Teologia dos Movimentos Católicos

Comunhão e Libertação

CNBB 04.1997

1. Histórico
O nascimento do movimento, em Milão no ano de 1954, coincide com o surgimento da presença cristã nas escolas secundárias, denominado ‘Juventude Estudantil’, em parte ligado à Ação Católica. Seu grande inspirador e ainda hoje seu coordenador é o Pe. Luigi Giussani, então professor do Liceu Berchet, que desejava ajudar os jovens a manifestar-se decisivamente cristãos em seu ambiente e unir-se entre si para crescer na fé e praticar a caridade.
Cultura, fé e caridade foram as diretrizes maiores da Juventude Estudantil por 10 anos. Pelo ano de 1964, o Movimento passa por uma crise, acontecendo êxodo da instituição, que culmina em 1969, quando é reformulado com o nome de ‘Comunhão e Libertação’.

2. Linhas Doutrinais
Essência do anúncio cristão
O Movimento sublinha ser essencialmente o cristianismo não uma teoria, filosofia ou projeto de vida, nem uma praxe, no sentido de normas e ritos, aos quais o homem se conforma mediante um esforço moral. O cristianismo é essencialmente acontecimento, o acontecimento de Deus que irrompe na história na pessoa de Jesus Cristo para salvar o homem e a realidade. Este acontecimento e, conseqüentemente, a pessoa de Jesus Cristo, é a única possibilidade de verdadeira vida e de libertação adequada do homem. Sem Cristo, o homem é incapaz de superar a contradição entre a necessidade profunda de libertação, isto é, de relação nova, harmônica consigo mesmo, com os outros homens e as coisas, e as insuficiências e limites de suas realizações concretas. O homem tem necessidade de alguém ‘diferente’, capaz de mudá-lo no ser. Este alguém é Cristo na sua morte e ressurreição. Ele toma posse definitiva de toda a realidade e a transforma. Portanto, só a comunhão com Cristo é princípio de verdadeira liberdade e harmonia com toda a realidade.

#### Tarefas a realizar
A: Segundo o texto sobre Comunhão e Libertação, em que cidade e em que ano nasceu o movimento?
B: Retome o texto sobre Comunhão e Libertação logo após a última frase apresentada, dando seguimento à exposição das linhas doutrinais.

Entradas de posição dos itens
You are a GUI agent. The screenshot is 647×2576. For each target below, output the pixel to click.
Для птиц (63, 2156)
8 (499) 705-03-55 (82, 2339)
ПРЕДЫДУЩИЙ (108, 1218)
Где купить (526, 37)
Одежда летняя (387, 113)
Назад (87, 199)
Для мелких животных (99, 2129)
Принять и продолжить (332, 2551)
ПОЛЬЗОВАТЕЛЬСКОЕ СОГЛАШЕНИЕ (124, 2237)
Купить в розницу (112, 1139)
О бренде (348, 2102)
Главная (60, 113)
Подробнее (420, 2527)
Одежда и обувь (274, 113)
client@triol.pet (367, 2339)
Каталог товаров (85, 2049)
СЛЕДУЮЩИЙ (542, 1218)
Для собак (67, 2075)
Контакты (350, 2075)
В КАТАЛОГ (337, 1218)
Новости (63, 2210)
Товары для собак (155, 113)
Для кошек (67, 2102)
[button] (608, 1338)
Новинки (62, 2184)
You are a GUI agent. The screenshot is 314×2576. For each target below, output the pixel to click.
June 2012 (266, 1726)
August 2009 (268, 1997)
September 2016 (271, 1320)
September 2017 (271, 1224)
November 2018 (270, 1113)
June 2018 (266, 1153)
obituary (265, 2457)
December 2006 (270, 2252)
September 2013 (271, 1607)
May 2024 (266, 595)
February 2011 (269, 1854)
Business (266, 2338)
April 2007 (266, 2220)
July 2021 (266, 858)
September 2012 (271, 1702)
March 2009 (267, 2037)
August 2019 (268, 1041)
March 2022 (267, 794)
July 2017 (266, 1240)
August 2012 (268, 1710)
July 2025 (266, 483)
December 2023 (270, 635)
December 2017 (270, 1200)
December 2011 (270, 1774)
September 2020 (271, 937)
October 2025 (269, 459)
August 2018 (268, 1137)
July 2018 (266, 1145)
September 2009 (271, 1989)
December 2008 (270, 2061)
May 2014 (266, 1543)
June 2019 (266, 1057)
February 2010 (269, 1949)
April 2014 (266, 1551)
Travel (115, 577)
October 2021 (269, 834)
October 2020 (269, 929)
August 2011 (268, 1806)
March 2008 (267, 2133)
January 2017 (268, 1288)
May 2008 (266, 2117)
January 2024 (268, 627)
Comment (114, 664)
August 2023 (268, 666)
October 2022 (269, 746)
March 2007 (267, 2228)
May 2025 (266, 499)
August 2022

#### Respostas dadas
A: Em Milão, no ano de 1954.

B:
Tarefa do homem é a fé. Com ela, abre´se, acolhe e dá crédito ao acontecimento misericordioso de Deus, que vem ao seu encontro em Jesus Cristo. Por meio do ato de fé, o acontecimento de Deus encontra, objetivamente, a liberdade do homem e o transforma num ser novo. Mas tal atitude é impossível sem conversão e contrição profundas. Admitir lucidamente que a salvação e a libertação vem do Outro e que a essência da própria vida consiste nessa relação de dependência estrutural do Outro, é fruto de um evento e dom gratuitos, que exigem esvaziamento radical de si e afastamento de toda presunção.
O homem não é o protagonista da sua vida. Sua vida não é constituída e construída por planos e empreendimentos da sua humanidade, inexoravelmente manchados pela ambigüidade, mas a base de sua identidade está em ser amado, tenaz e fielmente, por Deus em Cristo.

A realidade Igreja
Se Jesus Cristo é a única resposta autêntica e exaustiva, o homem só pode encontrar resposta na Igreja. A Igreja é o âmbito no qual, por vontade positiva do Senhor, o evento salvífico e libertador reacontece continuamente ao longo da história. O homem encontra Cristo dentro do sinal´Igreja. Por isso é necessário que a realidade Igreja se ramifique e multiplique sua presença. As comunidades da ‘Comunhão e Libertação’ têm este objetivo exclusivo: tornar´se ambientes nos quais a Igreja vive. Em particular, o Movimento orientou sua atenção na importância das comunidades cristãs ambientais, onde o indivíduo está inserido. A escola e o trabalho são 2 ambientes, onde a CL intensificou sua atividade.
Como Cristo é a resposta definitiva à necessidade de libertação do homem e o encontro com Ele acontece normalmente na Igreja, o aporte específico dos cristãos será o de reconstruir e dilatar as genuínas realidades eclesiais. Esta missão não é concebida como um dever a mais, mas como uma exigência vital, para oferecer aos outros a oportunidade de participar do evento da Comunhão libertadora, da qual se fez experiência. A tensão à missão está em proporção exata com a verdade da ‘comunhão’ com Cristo e sua Igreja.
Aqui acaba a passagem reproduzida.